If you do experience an outbreak, it should be safe to take antivirals while you are breastfeeding. The LactMed database is an excellent resource for the safety of medications during breastfeeding. Similar to the drugs preferred during pregnancy, typically acyclovir and valacyclovir are preferred because there is no data on famciclovir and breastfeeding. Even with the highest maternal dosages, the dosage of acyclovir in milk is only about 1% of a typical infant dosage and would not be expected to cause any adverse effects in breastfed infants. Since valacyclovir is a prodrug that is rapidly converted to acyclovir in the body it is not expected to cause any adverse effects in breastfed infants.

Skin-to-Skin Contact

There is a long list of evidence-based benefits to skin-to-skin contact with your baby. I found no evidence that advised against being skin to skin with your baby after birth. The only caveat to this is that they are not exposed to lesions or blisters if you have an outbreak. If you have any blisters or a cold sore, be cautious about not letting the blister come into contact with your baby and washing your hands before touching your baby.

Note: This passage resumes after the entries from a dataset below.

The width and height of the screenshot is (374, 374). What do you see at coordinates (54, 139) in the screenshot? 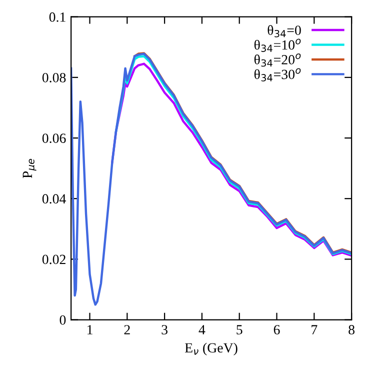
I see `y-tick-label: 0.06` at bounding box center [54, 139].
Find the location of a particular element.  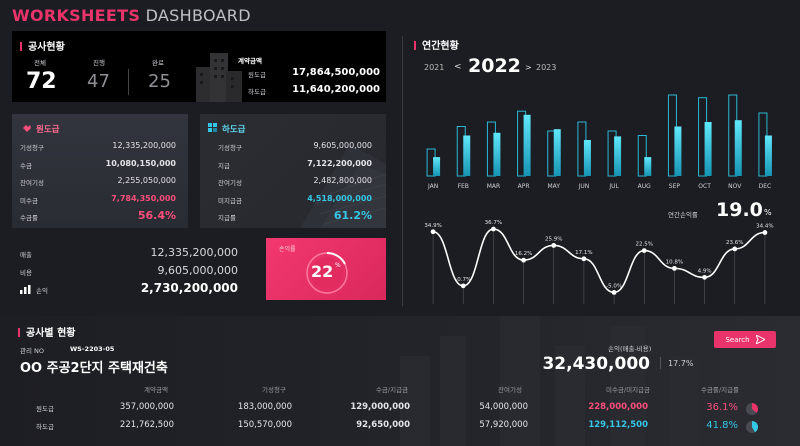

next-year-arrow: > is located at coordinates (528, 68).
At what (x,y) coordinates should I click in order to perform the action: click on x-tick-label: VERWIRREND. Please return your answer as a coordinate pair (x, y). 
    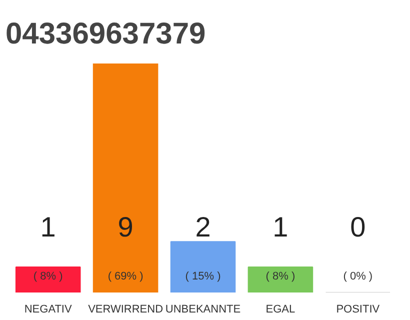
    Looking at the image, I should click on (126, 310).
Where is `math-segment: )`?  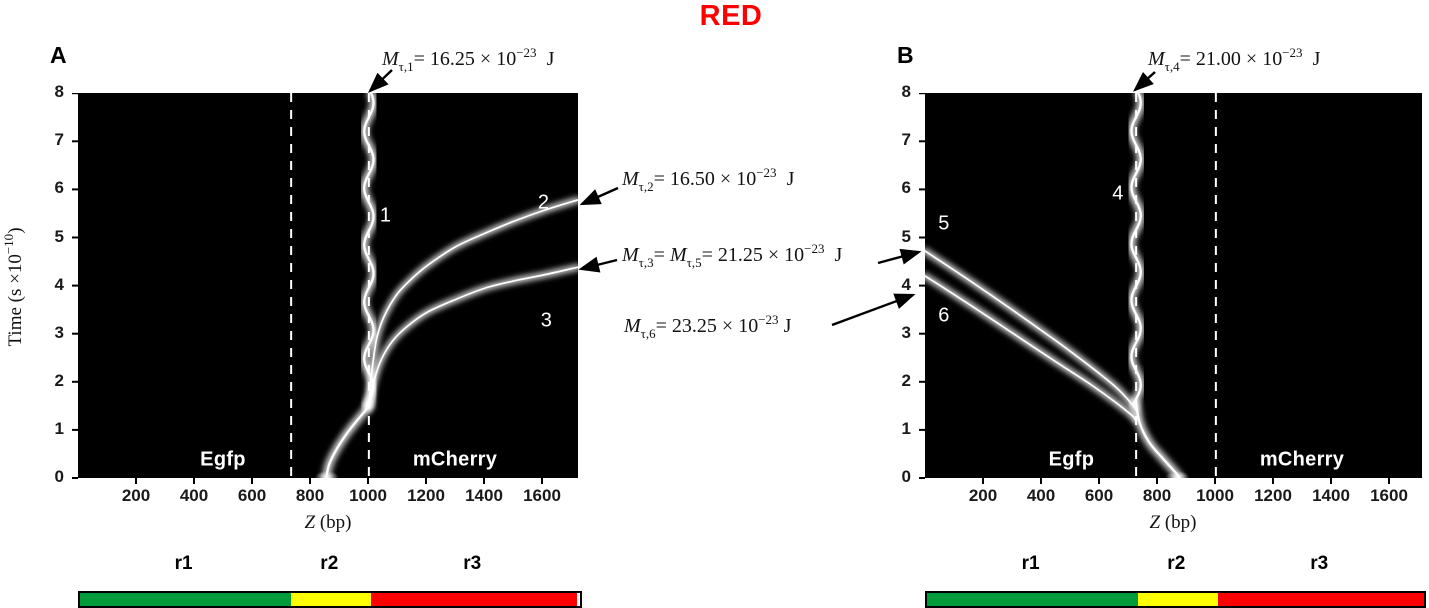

According to the American Academy of Pediatrics, most people are exposed to HSV-1 between the ages of 1 and 5. There are some case studies in which infants were exposed to HSV-1 from a kiss from a relative or friend. If anyone has a cold sore, you would not want them to expose your baby to it. Babies are particularly susceptible to severe effects from HSV-1 before six months of age. While their immune systems are still maturing, it is always good practice for anyone who will be holding your baby to wash their hands first.

Talk to Your Doctor or Midwife

You want to be upfront with your doctor or midwife about you or your partner having HSV. There are a lot of things you can do to reduce the risk of transmitting this virus to our baby. Your care provider will work with you to minimize your risks and keep you and your baby healthy. If you have any questions about possible exposure to HSV, you can always request a test.